Hilton needs 14 yards to join Marvin Harrison and Reggie Wayne as the only Colts with at least five 1,000-yard seasons.
“Every game that T.Y.’s in there’s a concerted effort to get him the ball,’’ Luck said. “He’s special. He does things really, really well. I don’t think I can put a finger on what changed necessarily.
“It’s probably obvious to anyone watching what kind of spark T.Y. provides for our team when he gets the ball in his hands.’’
The offense was languishing early last Sunday at Houston. Everything changed midway through the second quarter when Reich sent Hilton on a deep post, Luck delivered a laser and Hilton ran under it for a 60-yard completion.
Sirianni praised Hilton for being effective on screens and underneath routes, but admitted the chunk plays are “big for any offense.
“I can’t remember exactly what he averaged last game . . . I don’t know the math on that, but that’s a heck of an average.’’
It was 22.1 per catch.
“So, yeah, the explosive plays go up when he is doing that,’’ Sirianni said.
Hilton remained patient during those quiet games, biding his time, confident his time would come.

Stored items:
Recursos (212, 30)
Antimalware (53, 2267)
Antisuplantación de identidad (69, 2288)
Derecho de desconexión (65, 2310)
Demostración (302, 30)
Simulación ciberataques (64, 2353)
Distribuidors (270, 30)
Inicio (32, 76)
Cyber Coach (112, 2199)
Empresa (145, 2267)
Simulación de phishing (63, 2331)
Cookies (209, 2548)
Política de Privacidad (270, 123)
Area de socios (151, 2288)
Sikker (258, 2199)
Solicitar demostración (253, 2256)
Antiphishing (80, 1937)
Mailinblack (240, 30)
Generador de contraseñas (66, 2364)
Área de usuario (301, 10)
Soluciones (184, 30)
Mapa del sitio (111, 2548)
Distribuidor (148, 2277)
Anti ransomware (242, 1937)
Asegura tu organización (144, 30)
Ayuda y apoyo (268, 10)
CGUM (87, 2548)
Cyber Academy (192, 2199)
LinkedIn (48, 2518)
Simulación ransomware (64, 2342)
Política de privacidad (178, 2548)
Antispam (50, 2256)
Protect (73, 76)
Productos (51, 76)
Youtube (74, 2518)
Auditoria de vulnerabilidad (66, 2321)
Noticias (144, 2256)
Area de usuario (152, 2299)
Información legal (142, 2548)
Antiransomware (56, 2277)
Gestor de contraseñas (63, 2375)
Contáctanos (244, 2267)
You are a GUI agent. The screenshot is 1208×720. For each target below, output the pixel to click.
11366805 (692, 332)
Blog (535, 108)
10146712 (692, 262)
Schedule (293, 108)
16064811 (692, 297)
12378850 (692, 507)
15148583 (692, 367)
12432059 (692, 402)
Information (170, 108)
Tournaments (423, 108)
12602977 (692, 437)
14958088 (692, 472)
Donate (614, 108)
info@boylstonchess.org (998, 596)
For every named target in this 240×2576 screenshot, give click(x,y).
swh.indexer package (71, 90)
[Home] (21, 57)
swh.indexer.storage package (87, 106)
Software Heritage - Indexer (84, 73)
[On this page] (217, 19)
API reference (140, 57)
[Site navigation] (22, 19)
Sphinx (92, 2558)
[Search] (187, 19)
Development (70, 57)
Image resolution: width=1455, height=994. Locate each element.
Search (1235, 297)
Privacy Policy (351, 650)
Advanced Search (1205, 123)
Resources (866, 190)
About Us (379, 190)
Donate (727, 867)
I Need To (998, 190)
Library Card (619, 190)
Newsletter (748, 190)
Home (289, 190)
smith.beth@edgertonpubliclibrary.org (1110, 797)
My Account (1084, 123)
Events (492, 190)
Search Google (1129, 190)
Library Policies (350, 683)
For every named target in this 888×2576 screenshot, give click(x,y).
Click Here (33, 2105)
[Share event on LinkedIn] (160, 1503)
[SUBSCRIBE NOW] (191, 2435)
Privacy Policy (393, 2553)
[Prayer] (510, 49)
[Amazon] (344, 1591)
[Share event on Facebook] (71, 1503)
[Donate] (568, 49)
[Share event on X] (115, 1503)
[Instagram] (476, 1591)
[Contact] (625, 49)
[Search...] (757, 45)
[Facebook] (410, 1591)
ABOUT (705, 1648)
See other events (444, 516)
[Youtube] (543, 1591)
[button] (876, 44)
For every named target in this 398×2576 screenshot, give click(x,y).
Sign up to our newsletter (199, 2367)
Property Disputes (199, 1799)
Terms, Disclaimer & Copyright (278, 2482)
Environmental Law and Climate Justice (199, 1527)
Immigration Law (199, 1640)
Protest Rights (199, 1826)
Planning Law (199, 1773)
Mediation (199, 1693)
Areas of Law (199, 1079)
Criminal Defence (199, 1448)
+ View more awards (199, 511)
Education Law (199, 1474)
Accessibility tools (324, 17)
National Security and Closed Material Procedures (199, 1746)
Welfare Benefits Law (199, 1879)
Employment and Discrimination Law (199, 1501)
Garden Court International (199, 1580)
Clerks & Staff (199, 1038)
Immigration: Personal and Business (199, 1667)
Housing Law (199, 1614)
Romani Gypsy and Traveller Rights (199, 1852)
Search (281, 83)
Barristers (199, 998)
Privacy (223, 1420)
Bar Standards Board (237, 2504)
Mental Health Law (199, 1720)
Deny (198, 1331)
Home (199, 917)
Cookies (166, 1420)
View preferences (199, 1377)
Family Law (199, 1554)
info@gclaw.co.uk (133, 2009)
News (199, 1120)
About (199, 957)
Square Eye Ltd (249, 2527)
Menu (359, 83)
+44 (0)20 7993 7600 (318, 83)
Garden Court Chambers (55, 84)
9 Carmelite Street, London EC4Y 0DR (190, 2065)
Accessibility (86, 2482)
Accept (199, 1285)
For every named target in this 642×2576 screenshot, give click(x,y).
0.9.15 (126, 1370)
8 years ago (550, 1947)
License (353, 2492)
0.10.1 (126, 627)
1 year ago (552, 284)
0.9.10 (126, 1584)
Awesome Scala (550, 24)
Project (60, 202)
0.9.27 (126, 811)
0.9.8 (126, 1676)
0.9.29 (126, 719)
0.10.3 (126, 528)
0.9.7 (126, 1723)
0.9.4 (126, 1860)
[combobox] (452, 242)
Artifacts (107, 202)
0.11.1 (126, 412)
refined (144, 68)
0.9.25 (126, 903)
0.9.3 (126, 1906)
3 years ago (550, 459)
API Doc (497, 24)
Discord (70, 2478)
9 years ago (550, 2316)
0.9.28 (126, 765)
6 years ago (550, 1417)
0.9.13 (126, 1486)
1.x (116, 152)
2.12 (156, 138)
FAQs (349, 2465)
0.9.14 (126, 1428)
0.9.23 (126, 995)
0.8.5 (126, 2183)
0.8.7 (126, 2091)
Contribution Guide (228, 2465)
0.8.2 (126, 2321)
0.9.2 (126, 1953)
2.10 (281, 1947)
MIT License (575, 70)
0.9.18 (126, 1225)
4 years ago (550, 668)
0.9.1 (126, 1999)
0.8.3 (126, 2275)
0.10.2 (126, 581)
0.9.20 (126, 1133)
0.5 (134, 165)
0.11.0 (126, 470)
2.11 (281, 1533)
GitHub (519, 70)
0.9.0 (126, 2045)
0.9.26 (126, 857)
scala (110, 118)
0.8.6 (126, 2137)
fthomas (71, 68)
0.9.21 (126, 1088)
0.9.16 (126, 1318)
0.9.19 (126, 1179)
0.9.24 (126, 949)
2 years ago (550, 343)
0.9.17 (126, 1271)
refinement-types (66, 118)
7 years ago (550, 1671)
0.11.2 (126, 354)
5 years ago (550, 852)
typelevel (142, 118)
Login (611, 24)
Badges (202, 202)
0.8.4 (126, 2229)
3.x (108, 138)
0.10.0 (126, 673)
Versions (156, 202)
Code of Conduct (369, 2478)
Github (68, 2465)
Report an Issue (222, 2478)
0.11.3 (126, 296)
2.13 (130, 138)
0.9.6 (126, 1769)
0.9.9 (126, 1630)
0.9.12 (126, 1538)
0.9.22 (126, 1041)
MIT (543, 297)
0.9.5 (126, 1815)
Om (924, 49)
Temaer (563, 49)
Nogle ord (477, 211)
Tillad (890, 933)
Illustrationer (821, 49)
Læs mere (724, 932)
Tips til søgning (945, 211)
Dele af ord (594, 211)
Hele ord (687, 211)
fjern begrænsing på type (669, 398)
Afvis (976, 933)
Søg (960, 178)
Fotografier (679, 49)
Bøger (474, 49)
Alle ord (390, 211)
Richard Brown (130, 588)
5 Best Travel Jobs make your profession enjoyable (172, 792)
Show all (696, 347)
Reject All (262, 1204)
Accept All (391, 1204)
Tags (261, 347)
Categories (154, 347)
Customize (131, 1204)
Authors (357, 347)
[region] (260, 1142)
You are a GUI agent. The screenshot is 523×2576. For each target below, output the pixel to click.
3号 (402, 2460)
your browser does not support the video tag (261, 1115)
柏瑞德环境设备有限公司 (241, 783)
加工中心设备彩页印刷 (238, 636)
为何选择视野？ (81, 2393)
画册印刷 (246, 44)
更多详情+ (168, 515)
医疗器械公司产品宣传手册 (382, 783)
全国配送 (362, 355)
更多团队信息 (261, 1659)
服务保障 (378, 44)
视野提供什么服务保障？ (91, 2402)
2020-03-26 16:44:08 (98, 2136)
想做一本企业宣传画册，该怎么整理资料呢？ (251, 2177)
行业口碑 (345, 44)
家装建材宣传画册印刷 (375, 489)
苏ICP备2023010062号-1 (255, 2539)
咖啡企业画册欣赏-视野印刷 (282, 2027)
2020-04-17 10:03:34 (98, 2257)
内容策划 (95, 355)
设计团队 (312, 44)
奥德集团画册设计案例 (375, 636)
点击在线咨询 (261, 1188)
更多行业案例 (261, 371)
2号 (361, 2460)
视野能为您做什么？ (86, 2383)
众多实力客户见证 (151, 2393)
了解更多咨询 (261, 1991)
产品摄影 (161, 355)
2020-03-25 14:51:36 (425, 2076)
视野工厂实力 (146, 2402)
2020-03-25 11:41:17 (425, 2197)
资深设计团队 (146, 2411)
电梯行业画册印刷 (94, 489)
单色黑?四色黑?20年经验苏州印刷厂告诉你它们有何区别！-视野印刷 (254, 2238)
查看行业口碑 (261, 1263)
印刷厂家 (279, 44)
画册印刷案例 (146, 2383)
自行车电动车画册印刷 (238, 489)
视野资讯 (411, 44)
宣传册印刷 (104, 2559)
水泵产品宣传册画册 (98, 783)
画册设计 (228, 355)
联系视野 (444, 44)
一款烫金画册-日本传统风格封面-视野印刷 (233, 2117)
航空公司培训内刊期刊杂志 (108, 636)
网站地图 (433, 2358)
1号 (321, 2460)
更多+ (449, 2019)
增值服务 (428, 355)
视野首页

Requirement 1:
Answer these about the Hilton article:
(a) How many yards does Hilton need to join Marvin Harrison and Reggie Wayne?
(b) How long was the completion Hilton caught on the deep post at Houston?
(c) What did Hilton average per catch in the last game?
Requirement 2: List every person named in the Hilton article.
Requirement 3: Please carry the Hilton article on from its final sentence.

Expected output 1:
(a) 14 yards
(b) 60 yards
(c) 22.1 per catch

Expected output 2: Hilton (T.Y.), Marvin Harrison, Reggie Wayne, Luck, Reich, Sirianni

Expected output 3:
“Just taking what the defenses are giving,’’ he said. “Coaches are doing a great job of moving me, putting me in position to thrive.
“Me and Andrew, after that we just do what we do.’’
Reich and Sirianni have maximized Hilton’s skills and made it more difficult for defenses by moving him around in the formation. On his nine catches at Houston, five came with him on the left side of the formation and four from the right side. On his 60-yarder, Hilton was lined up in the slot to the left, just inside Ryan Grant.
The synergy between Luck and Hilton was featured on their 29-yard collaboration in the fourth quarter. Hilton was on the right of the formation and faced press coverage from Johnathan Joseph. Despite Joseph’s tight coverage, Luck went to Hilton, who adjusted and made the back-shoulder catch.
Luck routinely points to his long history with Hilton when asked about their success, the thousands upon thousands of shared throws and practice time.
“We don’t need an offseason together,’’ he said. “On the first day you pick up where you leave off. I know how to read his body language. I like to think he knows how to read mine.
“That only comes with years and year and years of reps.’’
That still-evolving relationship has allowed Luck to fully comprehend the intricacies of Hilton’s game.
“T.Y. has a unique way of doing things that I don’t think many others can quite replicate,’’ Luck said. “And he does those things very, very well. This is our seventh year together and I appreciate what he brings to the table.
“He just does some really, really cool stuff. He does some things maybe a little differently than other guys would, but it works.’’
Sirianni smiled when asked about the unique ways Hilton runs routes. It reminded him of Kennan Allen when he was in San Diego.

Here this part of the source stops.